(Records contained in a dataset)
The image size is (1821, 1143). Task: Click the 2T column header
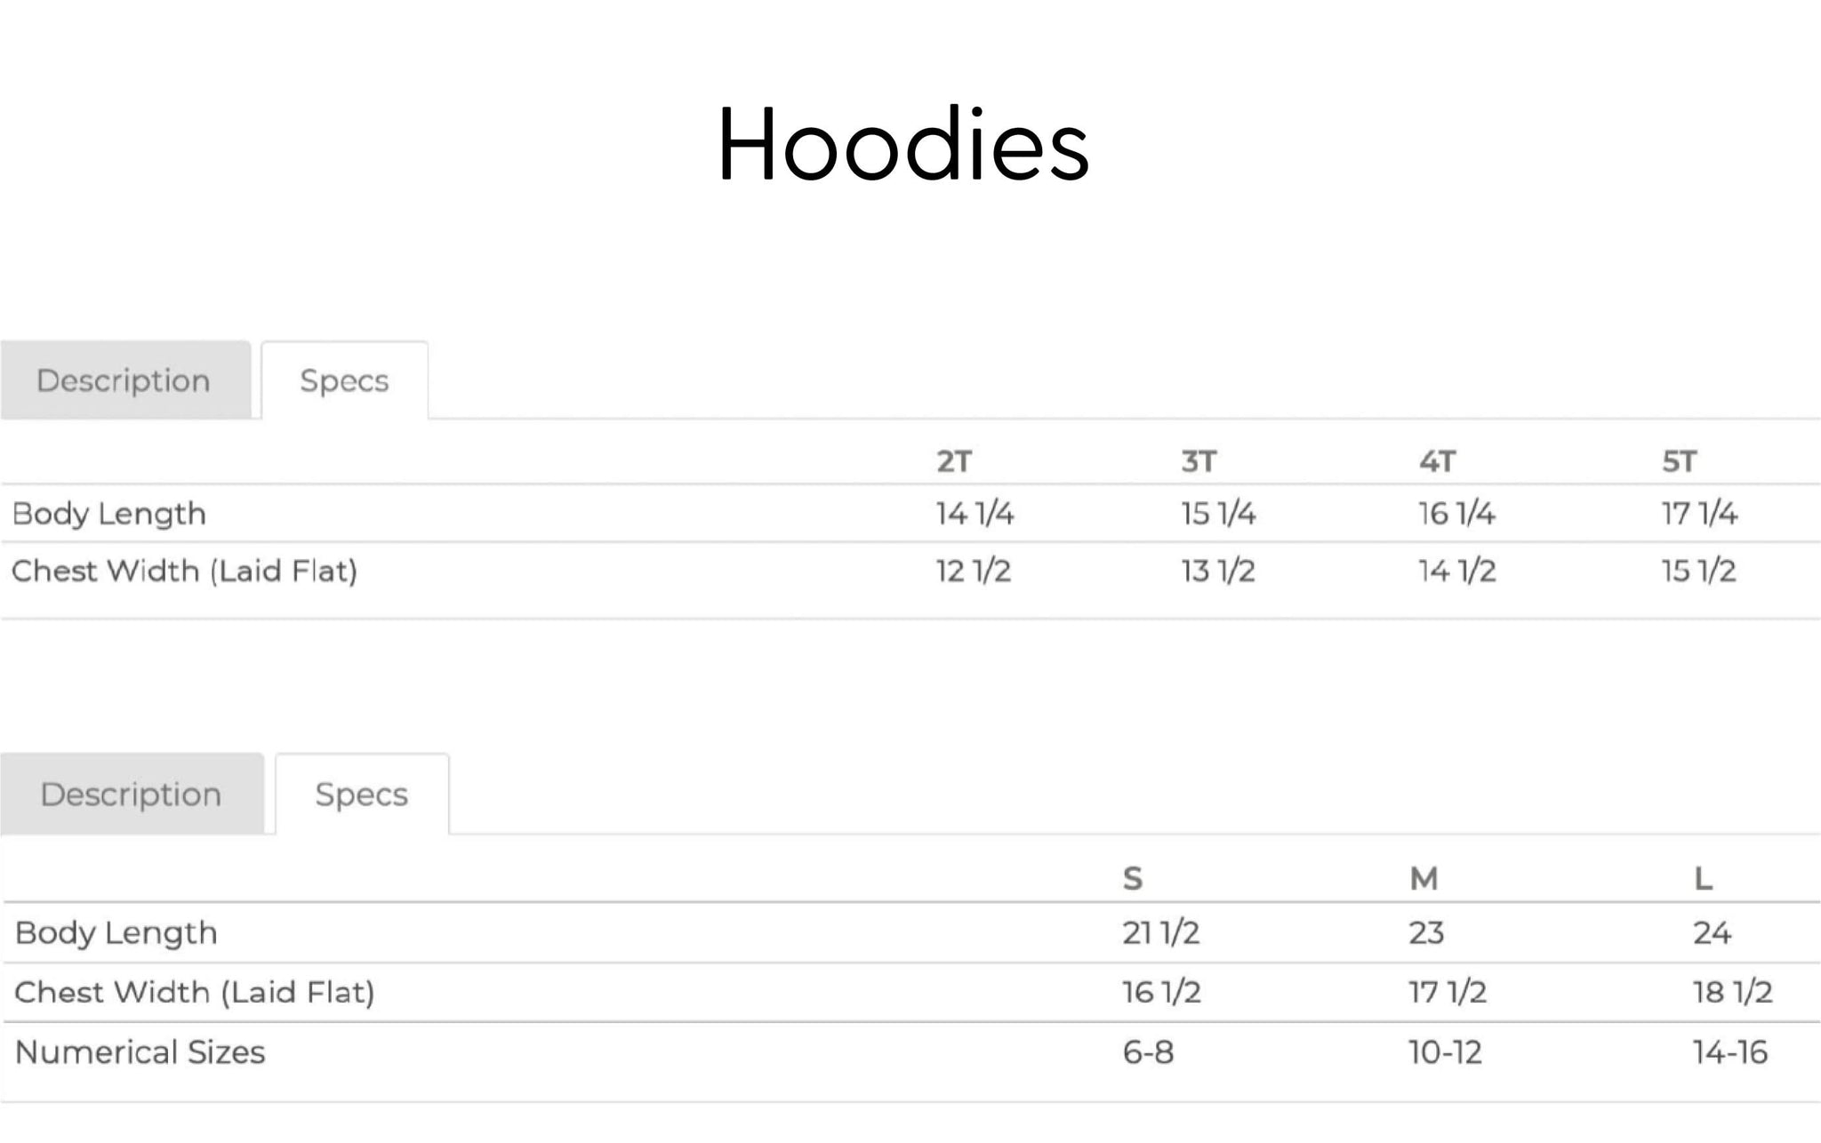pos(954,461)
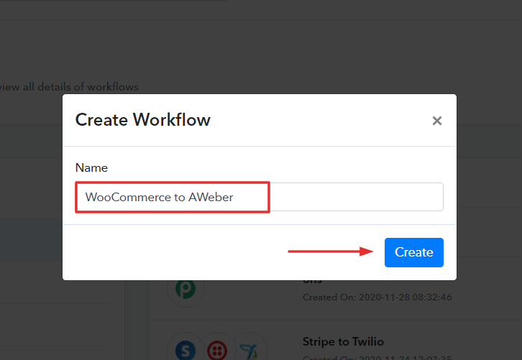Click the third icon in Stripe to Twilio row
522x360 pixels.
click(247, 349)

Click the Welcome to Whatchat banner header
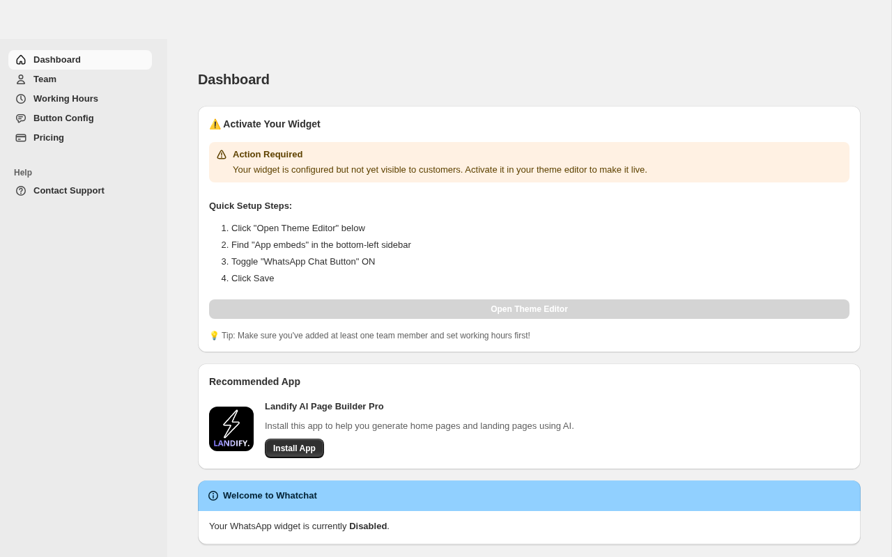pos(529,496)
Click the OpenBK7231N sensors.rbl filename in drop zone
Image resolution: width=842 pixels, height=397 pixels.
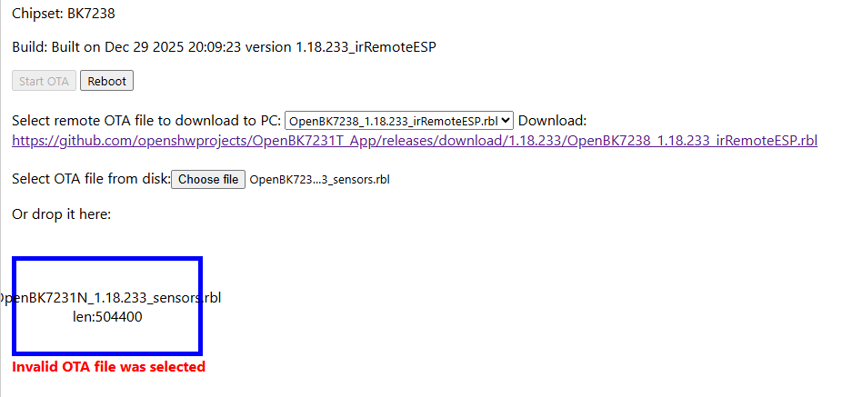pos(107,298)
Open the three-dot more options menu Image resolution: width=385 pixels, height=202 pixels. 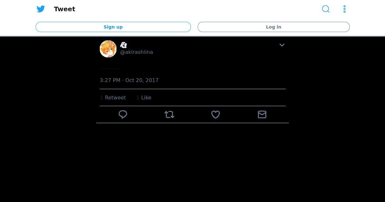point(345,9)
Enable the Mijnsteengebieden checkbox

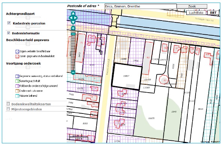click(8, 109)
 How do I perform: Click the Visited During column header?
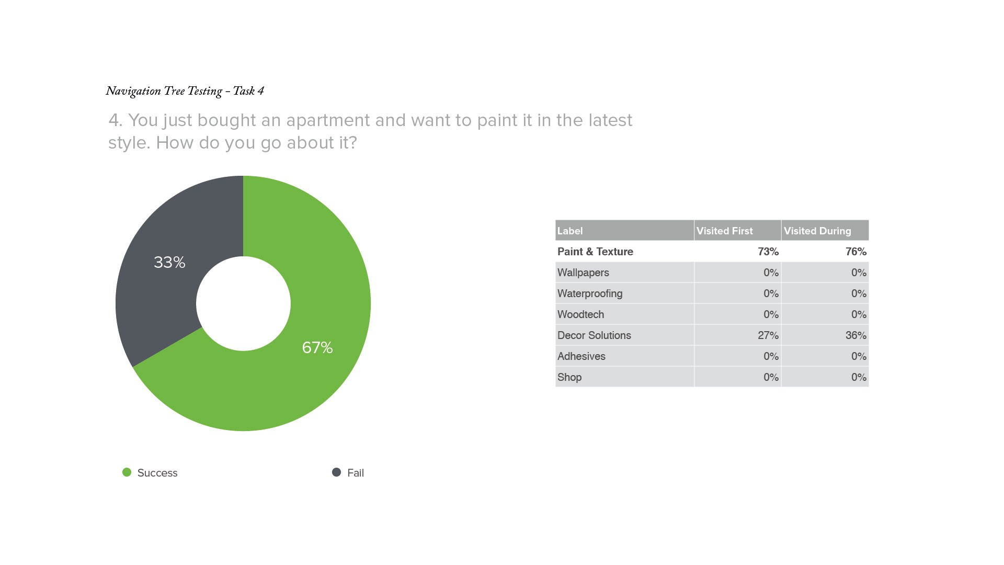[817, 231]
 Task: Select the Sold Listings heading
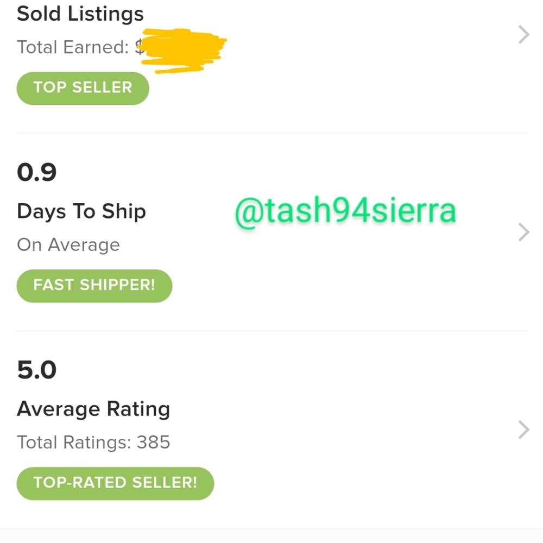80,14
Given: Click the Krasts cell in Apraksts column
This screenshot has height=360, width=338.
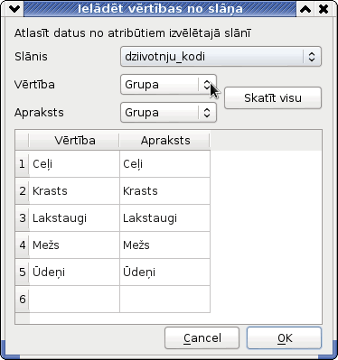Looking at the screenshot, I should [x=165, y=191].
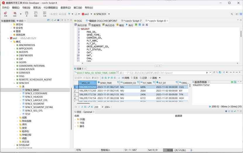
Task: Click the 查询 (query) toolbar icon
Action: (15, 14)
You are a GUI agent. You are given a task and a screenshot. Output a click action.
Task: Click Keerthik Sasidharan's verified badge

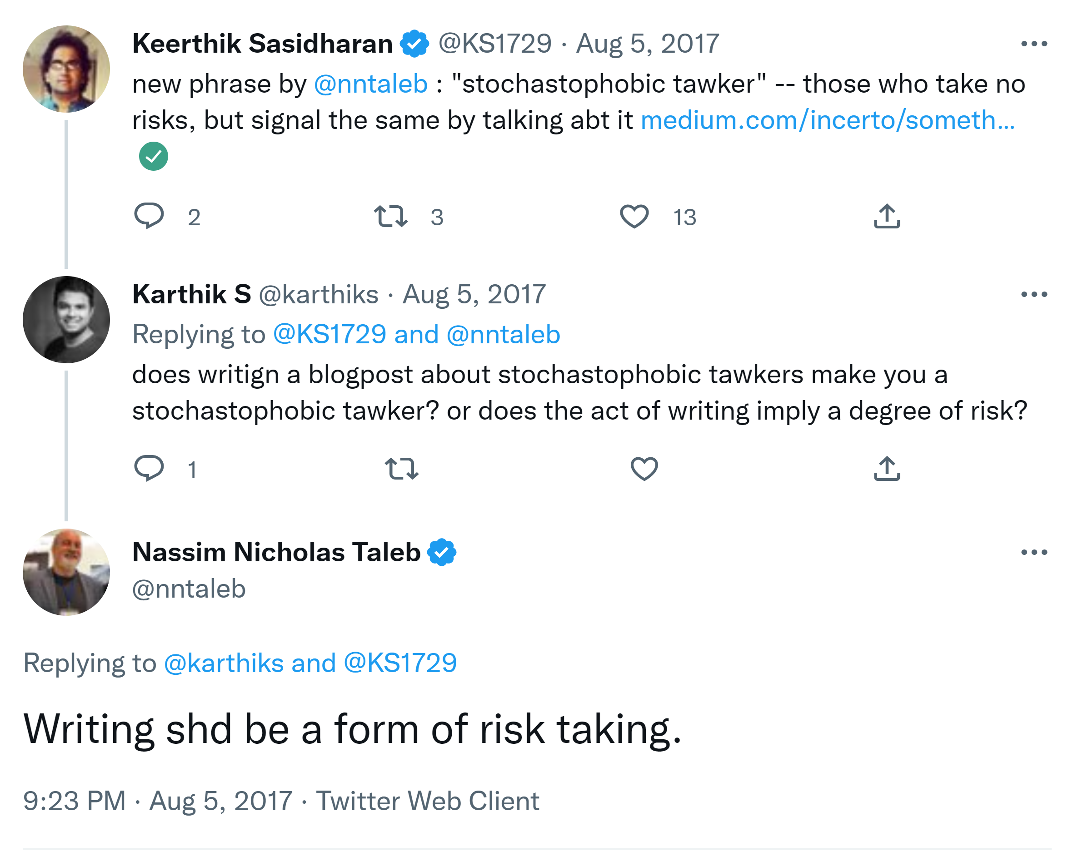(x=414, y=44)
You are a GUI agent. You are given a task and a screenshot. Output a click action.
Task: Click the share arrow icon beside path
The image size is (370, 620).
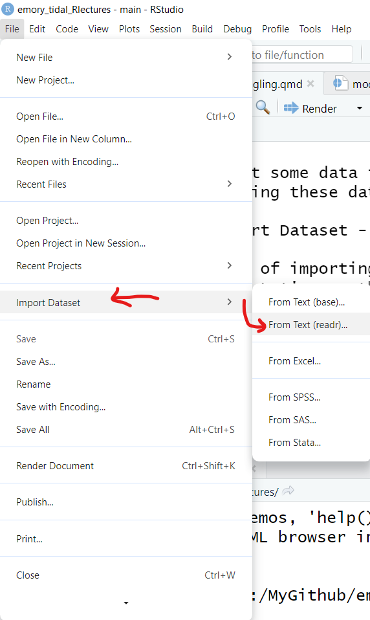pos(288,491)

▶ _What the exercise asks_
Please transcribe, word for word, every line from the one containing "Task: Click the share arrow icon beside path" through the last line of the records, both included, and leave the pictures out.

▶ _Result for this task_
Task: Click the share arrow icon beside path
The image size is (370, 620).
pos(288,491)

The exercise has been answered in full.